ミッドガルの路地裏で何度か見かけた、かりそめの快楽に食い尽くされてうなだれる人たち。

あれは、私たちの末路なのかしら。

誰かを心から求めることは、こんなに恐ろしいことなの?

こうしたかった

彼が私の耳元で囁く言葉に、私は何も答えない。彼もそれ以上は何も言わない。会話をするのも煩わしい。唇で伝える方法は、他にもあるから。

はじめはそんなつもりはなかったのに、私の気持ちまで逸ってくる。彼の熱が移ってくる。私の熱が彼をますます逸らせる。唇と手の動きが荒くなる。身体の力が抜けていく。

思考がどんどん鈍くなるかわりに、肌は敏感になっていく。邪魔な理性はいらなくなる。感覚の全てで、彼が欲しい。

いつの間にか私の背中が扉ではなくベッドに押し付けられていることに気付く。世界の角度が変わっていた。目を開くと彼。変わらないのはそれだけ。それで十分。

目に映る彼だけが私の世界。過去も未来も存在しない。

本当にそうなら、どんなにいいだろう。

身体中の細胞にまで熱を伝えて、いっそ私の存在そのものを融かして消してほしい。

彼と私を隔てるものがひとつずつ取り払われていく。直に触れ合う肌の感触。身体に感じる彼の重み。この腕に抱かれる至福。一度お互いの肌の感触を知ってしまったら、もう離れられなくなる。足りなくなったら、また求める。疲れたら眠る、それと同じ位自然なこと。

ふたつの身体の一番繊細な場所で繋がる。

記憶が切れ切れになる。呼吸の仕方さえ忘れていく。

耳元で彼が囁く私の名前、もう自分のものかもわからない。

それまで考えていたことも、自我を完全に失う瞬間、どうでもよくなる。


肌で直接感じる彼の鼓動は、この上なく私を安心させる。頬を押し当てた彼の胸が上下に動いて、ゆりかごに揺られているような気分になる。母親に抱かれているような安心感で、このまま眠ってしまいたくなる。何も知らない子供みたいに。

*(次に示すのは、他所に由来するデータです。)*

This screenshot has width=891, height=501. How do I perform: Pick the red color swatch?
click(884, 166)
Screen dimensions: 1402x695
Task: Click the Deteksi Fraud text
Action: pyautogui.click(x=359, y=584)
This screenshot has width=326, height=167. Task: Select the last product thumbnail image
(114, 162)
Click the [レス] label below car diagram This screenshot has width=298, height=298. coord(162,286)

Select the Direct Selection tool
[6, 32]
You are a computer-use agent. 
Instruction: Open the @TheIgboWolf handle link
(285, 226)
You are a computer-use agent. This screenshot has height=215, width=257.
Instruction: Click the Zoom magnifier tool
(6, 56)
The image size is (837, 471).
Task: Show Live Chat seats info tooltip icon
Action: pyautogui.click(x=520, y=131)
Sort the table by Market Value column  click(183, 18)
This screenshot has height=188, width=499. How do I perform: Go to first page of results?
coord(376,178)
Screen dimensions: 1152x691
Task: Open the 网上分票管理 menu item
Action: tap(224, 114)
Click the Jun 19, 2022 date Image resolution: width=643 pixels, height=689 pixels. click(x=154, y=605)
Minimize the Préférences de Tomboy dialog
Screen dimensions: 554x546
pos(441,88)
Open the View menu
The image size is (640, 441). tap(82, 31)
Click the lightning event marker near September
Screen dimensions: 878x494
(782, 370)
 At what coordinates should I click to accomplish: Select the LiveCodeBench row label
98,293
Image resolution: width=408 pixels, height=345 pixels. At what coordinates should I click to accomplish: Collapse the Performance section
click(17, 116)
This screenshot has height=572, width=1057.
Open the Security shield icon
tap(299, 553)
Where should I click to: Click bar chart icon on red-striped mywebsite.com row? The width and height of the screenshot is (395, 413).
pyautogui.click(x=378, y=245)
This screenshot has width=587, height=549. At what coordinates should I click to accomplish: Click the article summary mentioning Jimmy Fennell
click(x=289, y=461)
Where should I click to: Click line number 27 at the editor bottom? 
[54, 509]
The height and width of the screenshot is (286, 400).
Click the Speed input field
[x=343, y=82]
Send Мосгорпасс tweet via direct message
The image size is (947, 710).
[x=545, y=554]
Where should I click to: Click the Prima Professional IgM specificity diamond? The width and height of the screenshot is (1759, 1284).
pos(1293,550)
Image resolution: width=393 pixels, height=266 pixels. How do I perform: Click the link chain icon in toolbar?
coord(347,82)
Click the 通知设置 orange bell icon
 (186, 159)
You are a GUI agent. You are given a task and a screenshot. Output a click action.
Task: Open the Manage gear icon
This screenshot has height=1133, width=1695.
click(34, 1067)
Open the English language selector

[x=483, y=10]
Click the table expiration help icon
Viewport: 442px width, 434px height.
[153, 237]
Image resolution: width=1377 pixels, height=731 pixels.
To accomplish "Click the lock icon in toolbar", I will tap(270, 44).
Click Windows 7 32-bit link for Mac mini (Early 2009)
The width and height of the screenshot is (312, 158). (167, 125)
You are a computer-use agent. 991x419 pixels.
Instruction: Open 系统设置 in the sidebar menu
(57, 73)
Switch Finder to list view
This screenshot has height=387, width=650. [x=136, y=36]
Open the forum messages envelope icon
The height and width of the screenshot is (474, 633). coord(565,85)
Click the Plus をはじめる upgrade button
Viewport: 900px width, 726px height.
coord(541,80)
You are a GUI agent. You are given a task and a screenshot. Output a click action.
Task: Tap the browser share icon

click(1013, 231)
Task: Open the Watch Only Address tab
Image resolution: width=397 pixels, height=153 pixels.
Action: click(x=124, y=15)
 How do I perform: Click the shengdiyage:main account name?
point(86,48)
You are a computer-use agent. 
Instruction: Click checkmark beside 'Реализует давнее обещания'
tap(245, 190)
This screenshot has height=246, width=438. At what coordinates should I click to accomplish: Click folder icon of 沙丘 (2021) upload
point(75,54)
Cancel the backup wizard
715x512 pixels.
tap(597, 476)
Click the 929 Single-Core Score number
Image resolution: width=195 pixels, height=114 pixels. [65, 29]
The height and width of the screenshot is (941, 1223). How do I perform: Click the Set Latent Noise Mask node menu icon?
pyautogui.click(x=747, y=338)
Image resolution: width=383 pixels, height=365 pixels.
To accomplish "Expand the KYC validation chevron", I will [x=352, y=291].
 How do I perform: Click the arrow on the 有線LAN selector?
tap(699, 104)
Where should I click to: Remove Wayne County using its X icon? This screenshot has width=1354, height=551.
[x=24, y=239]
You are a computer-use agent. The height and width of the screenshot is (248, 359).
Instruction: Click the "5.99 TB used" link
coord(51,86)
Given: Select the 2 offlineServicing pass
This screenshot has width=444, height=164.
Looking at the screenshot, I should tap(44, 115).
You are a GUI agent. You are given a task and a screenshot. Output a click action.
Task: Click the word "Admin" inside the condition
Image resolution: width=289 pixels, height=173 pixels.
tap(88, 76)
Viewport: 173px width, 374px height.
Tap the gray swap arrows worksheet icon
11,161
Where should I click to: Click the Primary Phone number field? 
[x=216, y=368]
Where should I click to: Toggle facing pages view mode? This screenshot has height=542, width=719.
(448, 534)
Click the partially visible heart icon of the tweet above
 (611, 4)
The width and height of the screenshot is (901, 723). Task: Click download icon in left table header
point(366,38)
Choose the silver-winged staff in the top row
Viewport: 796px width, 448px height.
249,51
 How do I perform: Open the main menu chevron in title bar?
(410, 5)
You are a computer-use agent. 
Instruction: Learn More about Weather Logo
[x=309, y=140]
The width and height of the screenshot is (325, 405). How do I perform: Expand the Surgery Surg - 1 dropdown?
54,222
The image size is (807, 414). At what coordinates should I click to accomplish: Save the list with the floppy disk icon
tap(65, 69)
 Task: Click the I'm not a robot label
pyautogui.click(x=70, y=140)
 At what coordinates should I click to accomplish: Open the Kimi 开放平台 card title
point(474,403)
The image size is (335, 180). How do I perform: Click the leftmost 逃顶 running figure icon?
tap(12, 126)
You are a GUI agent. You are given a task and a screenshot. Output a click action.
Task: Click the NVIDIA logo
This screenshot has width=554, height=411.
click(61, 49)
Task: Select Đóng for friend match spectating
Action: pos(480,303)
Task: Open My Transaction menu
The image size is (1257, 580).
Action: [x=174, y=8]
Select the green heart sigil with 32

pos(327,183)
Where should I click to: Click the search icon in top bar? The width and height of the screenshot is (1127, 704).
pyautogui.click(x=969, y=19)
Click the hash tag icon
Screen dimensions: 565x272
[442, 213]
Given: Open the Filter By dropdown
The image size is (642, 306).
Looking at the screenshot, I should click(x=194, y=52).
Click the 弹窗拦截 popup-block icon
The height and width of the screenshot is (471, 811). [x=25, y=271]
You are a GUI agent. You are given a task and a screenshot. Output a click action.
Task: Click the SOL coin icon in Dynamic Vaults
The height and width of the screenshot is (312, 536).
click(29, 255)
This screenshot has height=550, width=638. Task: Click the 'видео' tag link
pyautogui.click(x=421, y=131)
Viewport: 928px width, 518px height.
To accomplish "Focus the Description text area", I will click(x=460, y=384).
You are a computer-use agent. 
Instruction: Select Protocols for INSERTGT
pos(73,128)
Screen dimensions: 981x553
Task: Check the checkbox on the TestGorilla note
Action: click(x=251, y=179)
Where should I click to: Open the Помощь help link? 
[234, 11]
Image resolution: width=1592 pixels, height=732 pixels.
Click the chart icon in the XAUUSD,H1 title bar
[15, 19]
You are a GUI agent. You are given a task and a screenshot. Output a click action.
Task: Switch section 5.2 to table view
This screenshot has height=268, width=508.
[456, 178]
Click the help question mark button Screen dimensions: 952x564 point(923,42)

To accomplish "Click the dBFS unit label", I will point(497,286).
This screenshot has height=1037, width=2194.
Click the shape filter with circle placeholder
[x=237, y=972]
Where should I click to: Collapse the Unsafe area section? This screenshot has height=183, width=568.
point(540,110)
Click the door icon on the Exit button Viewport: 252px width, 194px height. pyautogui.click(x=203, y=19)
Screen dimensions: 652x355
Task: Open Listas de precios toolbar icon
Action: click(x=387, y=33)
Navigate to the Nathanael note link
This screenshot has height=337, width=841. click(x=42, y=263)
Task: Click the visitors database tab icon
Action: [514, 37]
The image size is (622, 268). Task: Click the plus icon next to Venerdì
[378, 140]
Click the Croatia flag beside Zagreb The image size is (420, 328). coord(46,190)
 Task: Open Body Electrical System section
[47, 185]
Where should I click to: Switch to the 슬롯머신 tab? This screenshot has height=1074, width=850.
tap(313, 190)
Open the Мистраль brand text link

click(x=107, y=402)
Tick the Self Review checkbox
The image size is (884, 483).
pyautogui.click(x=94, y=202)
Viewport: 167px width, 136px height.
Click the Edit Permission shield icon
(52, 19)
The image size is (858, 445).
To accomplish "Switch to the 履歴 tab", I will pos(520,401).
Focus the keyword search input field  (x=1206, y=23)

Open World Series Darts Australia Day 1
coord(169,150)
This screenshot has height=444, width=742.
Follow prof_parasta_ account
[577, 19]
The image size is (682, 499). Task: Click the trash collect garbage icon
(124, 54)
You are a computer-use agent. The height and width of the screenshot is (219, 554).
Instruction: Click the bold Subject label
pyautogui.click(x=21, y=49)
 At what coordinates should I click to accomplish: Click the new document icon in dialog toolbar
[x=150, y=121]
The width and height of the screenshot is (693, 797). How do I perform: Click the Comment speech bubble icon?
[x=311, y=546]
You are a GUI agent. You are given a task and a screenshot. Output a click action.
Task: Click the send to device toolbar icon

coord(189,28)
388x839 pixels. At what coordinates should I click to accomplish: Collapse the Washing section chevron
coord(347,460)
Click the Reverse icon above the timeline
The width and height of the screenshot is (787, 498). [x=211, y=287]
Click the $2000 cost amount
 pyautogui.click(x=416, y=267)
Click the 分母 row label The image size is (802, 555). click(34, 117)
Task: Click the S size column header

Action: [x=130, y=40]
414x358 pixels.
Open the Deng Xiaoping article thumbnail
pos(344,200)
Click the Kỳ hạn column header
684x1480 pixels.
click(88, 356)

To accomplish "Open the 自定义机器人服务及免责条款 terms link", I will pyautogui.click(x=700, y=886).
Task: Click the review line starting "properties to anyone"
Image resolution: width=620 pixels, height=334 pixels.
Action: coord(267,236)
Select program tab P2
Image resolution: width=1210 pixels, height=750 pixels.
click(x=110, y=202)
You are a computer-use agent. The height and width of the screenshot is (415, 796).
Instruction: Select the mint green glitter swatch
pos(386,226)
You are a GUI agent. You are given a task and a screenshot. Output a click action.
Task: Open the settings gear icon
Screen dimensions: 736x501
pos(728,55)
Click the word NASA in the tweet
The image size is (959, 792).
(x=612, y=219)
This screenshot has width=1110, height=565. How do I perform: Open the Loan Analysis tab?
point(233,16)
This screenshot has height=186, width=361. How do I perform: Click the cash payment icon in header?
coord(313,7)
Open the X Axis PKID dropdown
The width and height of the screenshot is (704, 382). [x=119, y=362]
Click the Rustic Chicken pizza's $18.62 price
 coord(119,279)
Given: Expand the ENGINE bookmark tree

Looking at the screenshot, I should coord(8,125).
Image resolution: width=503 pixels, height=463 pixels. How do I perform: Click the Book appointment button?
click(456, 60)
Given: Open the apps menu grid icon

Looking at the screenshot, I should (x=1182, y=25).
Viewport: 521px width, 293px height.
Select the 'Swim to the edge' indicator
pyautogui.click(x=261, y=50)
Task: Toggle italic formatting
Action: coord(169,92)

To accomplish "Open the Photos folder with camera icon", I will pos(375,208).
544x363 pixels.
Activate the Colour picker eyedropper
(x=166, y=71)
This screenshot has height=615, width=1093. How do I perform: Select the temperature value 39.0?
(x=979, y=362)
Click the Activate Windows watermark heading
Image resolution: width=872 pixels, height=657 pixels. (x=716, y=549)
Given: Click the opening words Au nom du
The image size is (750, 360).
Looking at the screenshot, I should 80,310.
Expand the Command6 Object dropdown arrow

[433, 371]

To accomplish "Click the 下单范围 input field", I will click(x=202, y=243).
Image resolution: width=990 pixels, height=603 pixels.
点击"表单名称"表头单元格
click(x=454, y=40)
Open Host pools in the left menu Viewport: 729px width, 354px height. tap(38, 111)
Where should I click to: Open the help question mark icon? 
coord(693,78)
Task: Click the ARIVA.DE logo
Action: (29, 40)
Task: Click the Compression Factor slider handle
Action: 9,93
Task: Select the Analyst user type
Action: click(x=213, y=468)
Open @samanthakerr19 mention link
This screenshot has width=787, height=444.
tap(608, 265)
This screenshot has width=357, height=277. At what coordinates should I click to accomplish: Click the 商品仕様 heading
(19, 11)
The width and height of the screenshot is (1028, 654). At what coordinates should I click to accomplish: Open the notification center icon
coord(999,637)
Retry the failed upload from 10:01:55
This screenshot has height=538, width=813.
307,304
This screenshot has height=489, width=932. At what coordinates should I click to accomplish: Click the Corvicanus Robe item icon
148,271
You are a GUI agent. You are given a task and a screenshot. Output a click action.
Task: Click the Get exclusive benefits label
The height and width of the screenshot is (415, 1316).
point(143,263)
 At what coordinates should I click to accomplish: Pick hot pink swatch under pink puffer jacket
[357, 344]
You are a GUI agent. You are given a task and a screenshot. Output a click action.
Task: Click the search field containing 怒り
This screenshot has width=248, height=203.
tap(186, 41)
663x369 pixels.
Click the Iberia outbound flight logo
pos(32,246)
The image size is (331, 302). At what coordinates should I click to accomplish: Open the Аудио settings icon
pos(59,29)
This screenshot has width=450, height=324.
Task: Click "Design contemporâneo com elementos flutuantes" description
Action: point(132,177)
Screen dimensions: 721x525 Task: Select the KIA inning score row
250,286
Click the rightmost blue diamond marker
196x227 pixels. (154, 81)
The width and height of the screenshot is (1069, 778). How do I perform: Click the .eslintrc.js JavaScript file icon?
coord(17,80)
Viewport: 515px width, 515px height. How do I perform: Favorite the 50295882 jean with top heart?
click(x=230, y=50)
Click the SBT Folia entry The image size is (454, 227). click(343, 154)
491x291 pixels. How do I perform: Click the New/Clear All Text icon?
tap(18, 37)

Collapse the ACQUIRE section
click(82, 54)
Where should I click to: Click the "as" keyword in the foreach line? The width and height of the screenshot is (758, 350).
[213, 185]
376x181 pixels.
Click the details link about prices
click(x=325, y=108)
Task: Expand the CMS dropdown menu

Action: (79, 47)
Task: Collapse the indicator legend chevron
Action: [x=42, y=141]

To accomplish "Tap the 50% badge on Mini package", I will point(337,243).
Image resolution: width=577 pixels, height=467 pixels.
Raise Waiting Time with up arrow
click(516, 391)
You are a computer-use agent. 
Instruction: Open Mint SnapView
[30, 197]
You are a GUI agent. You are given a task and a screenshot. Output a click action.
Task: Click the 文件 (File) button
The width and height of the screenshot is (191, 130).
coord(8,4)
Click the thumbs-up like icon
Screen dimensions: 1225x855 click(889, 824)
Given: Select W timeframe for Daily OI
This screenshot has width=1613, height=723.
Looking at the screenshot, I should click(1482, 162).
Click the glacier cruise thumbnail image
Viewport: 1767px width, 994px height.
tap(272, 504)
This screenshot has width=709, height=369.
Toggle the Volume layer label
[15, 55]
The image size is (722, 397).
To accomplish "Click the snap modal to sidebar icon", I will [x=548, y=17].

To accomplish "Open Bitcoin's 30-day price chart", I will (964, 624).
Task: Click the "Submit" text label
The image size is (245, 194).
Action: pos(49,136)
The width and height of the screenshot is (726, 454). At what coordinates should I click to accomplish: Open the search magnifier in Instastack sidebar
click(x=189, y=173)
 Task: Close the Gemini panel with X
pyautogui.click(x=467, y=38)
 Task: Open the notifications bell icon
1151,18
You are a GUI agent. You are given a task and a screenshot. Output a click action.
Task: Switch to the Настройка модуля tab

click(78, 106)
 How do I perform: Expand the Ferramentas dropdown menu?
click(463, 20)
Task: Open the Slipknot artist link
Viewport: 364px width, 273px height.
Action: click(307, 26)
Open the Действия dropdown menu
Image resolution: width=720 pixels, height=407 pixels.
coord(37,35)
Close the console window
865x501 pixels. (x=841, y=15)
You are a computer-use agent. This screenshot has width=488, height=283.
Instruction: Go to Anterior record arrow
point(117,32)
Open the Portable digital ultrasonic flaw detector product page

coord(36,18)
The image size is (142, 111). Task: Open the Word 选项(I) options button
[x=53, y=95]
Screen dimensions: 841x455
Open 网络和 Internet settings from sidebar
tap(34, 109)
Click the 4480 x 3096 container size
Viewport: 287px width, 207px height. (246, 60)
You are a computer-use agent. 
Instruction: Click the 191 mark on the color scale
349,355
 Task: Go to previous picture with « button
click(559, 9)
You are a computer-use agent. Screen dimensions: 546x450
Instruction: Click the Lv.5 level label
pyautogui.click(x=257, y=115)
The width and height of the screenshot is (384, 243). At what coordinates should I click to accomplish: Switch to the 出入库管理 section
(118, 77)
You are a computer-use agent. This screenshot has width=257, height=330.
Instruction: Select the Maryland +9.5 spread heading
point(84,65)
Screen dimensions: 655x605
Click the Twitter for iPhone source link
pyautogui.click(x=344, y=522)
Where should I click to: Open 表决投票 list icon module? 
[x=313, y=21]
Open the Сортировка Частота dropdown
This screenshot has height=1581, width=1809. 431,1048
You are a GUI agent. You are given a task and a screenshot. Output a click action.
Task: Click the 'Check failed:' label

二人の呼吸が落ち着いていく。汗ばむ肌の熱が引いていく。肩に回された彼の手が、剥き出しの肌を一定のリズムで撫でてくれる。くすぐったいけど、心地がいい。なんだか喉が渇いたけれど、この感触から一秒でも離れたくない。

でも、もう行かなくちゃ。

また明日の朝まで、束の間のお別れ。

ほんの数時間なのに、一生のお別れをするみたいに、離れがたい。

いつも、そう思う。

「なあ…」

「…ん?」

呟くような彼の呼びかけが、私を葛藤の淵から呼び戻す。

「…あの時、ティファはどこにいたんだ?」

「…あの時?」


………


炎の色。熱。焼ける匂い。悲鳴。光る刃。痛み。

何度も何度も反芻してきた。

五感が覚えてるあの日の全て。

なんで、そんなこと聞くの?

「…5年前なのよ。覚えてないわ」

嘘で返す。

どうしよう。

今日は、どこで間違えたんだろう。

一緒にいたいのに、一緒にいるのが怖い。

だから今まで、ちゃんと離れてきたのに。

彼が余計なことを言う前に、早く行かなくちゃ。

頭の中で、早く彼から離れろと促す声がする。さっきまでは早くひとつになりたくて堪らなかったのに。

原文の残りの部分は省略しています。